Beyonce was given unprecedented control over Vogue’s September issue with editor in chief Anna Wintour‘s blessing, of course.
From selecting 23-year-old Tyler Mitchell to be the first black man to shoot the magazine’s cover, to writing personal essays detailing her personal and professional failures and triumphs, she left no stone unturned.
1. On Coachella and how she got her inspiration:
“I had a clear vision for Coachella. I was so specific because I’d seen it, I’d heard it, and it was already written inside of me. One day I was randomly singing the black national anthem to Rumi while putting her to sleep. I started humming it to her every day. In the show at the time I was working on a version of the anthem with these dark minor chords and stomps and belts and screams.”
2. On the pressure she felt about her body and need to perform after Blue:
“After the birth of my first child, I believed in the things society said about how my body should look. I put pressure on myself to lose all the baby weight in three months, and scheduled a small tour to assure I would do it. Looking back, that was crazy. I was still breastfeeding when I performed the Revel shows in Atlantic City in 2012.”
3. On her emergency C-section operation and Jay-Z’s supportive role:
“I was 218 pounds the day I gave birth to Rumi and Sir. I was swollen from toxemia and had been on bed rest for over a month. My health and my babies’ health were in danger, so I had an emergency C-section. We spent many weeks in the NICU. My husband was a soldier and such a strong support system for me. I am proud to have been a witness to his strength and evolution as a man, a best friend, and a father. I was in survival mode and did not grasp it all until months later. Today I have a connection to any parent who has been through such an experience. After the C-section, my core felt different. It had been major surgery. Some of your organs are shifted temporarily, and in rare cases, removed temporarily during delivery. I am not sure everyone understands that. I needed time to heal, to recover.”
========
# Task requirements
[1] List every numbered topic heading in the text about Beyonce's Vogue issue.
[2] Reproduce word for word the part of the text about Beyonce's Vogue issue from "Beyonce was given" up to and including "no stone unturned.".

# Data shown
========
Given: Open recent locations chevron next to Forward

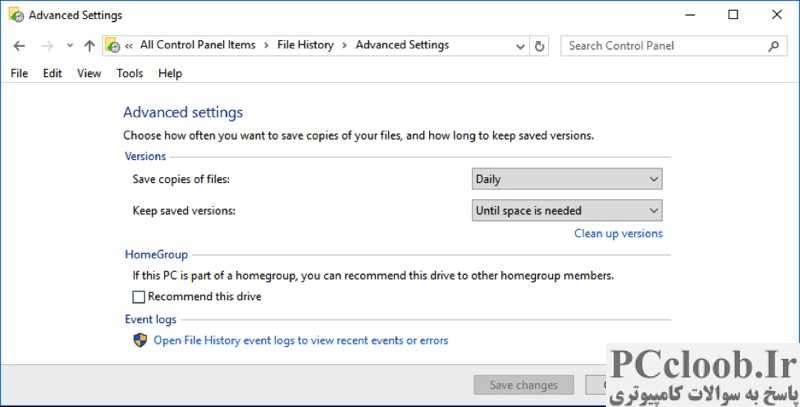Looking at the screenshot, I should tap(70, 46).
========
# Responses by item number
[1]
1. On Coachella and how she got her inspiration:
2. On the pressure she felt about her body and need to perform after Blue:
3. On her emergency C-section operation and Jay-Z's supportive role:

[2]
Beyonce was given unprecedented control over Vogue’s September issue with editor in chief Anna Wintour‘s blessing, of course.
From selecting 23-year-old Tyler Mitchell to be the first black man to shoot the magazine’s cover, to writing personal essays detailing her personal and professional failures and triumphs, she left no stone unturned.